Discarding these tools amounts to unilateral disarmament just as we need them in the critical elections ahead.  Leaders can be influenced and discarded, but institutions take a long time to build.

We have state-level redistricting in immediate prospect and a midterm election in less than 22 months.  It is critical to allow the American people to vote for a national party that will resist the radical Democrats via electing Republican congressional majorities, as the overreach of the left becomes clear to the sensible majority of American voters.

Building an effective national party in 22 months is probably impossible.  Just getting on the ballot in every congressional district and every state will absorb vast amounts of time, energy, and money.  Those resources cannot be used elsewhere.

Orphaning the GOP leadership at the state level would be insane.

It is far faster and cheaper to take over the national leadership of the GOP and use its existing infrastructure.  Leaders who cave to the mob will cave again to organized genuine Republican voters when they make their voices heard and continue to press the leaders to get behind the party.  The establishment donors, who have called the shots for so long, are abandoning the GOP.  That leaves the field open for the populists who have been drawn to the party since Donald Trump entered politics.
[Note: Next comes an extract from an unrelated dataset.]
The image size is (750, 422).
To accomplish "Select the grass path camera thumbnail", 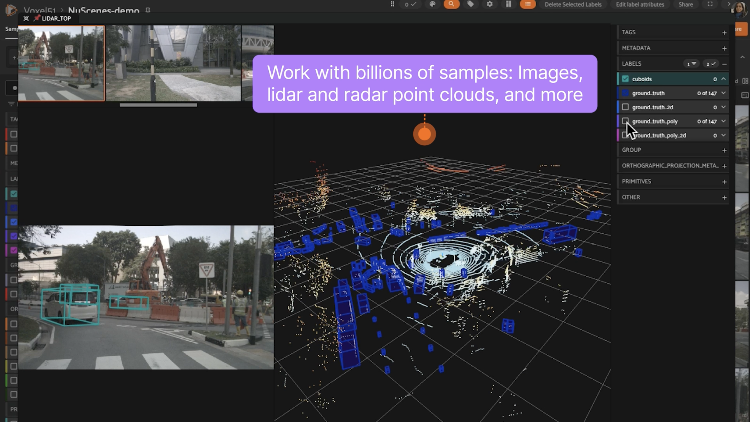I will click(x=173, y=63).
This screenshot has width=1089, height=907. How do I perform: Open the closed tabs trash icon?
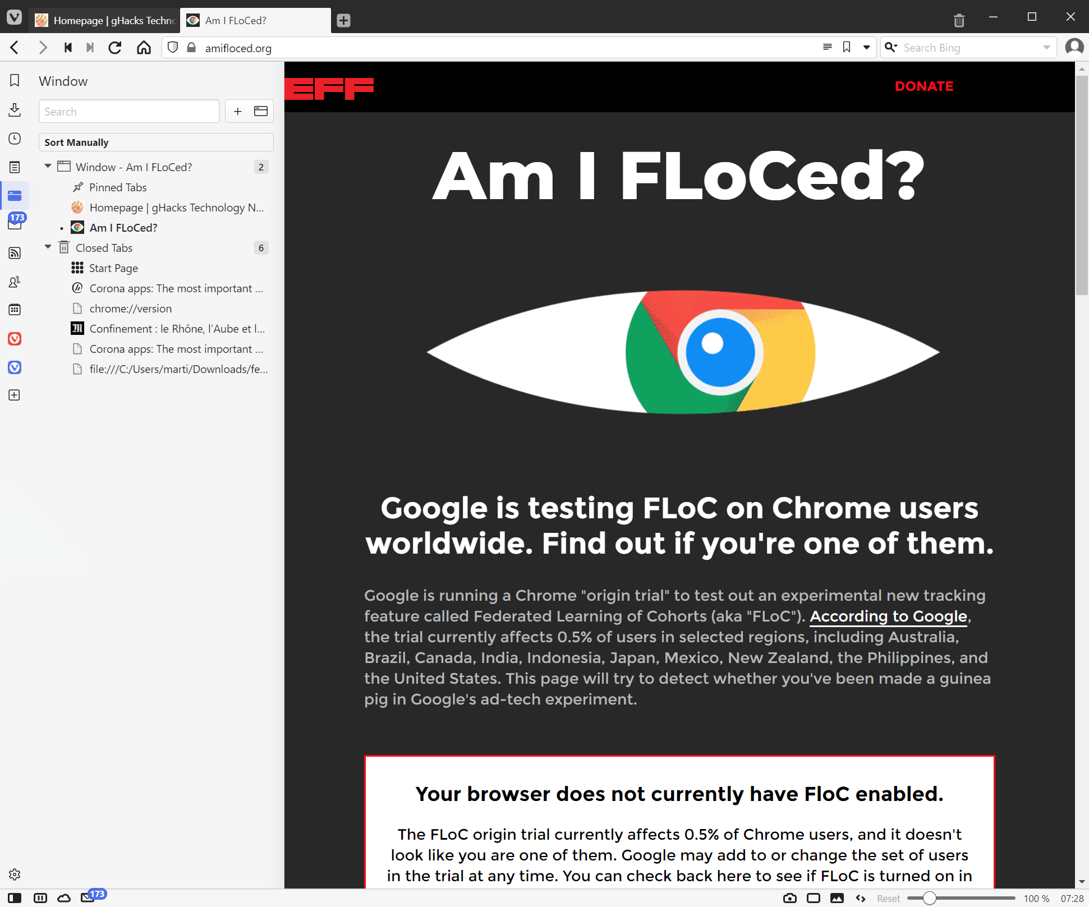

We are in the middle of a political hysteria being driven by the major media and other Democrats, as they seek to rush through radical measures to ensure their hold on power, short-circuiting the normal deliberative process (as with the one-day impeachment of Trump) that ordinarily would require thoughtful consideration of the counter-arguments and weighing of the downside.

We should not rush into abandoning the political instrument already in place that we will need in order to effectively oppose the radical left — through the constitutional and legitimate means our Founders provided us.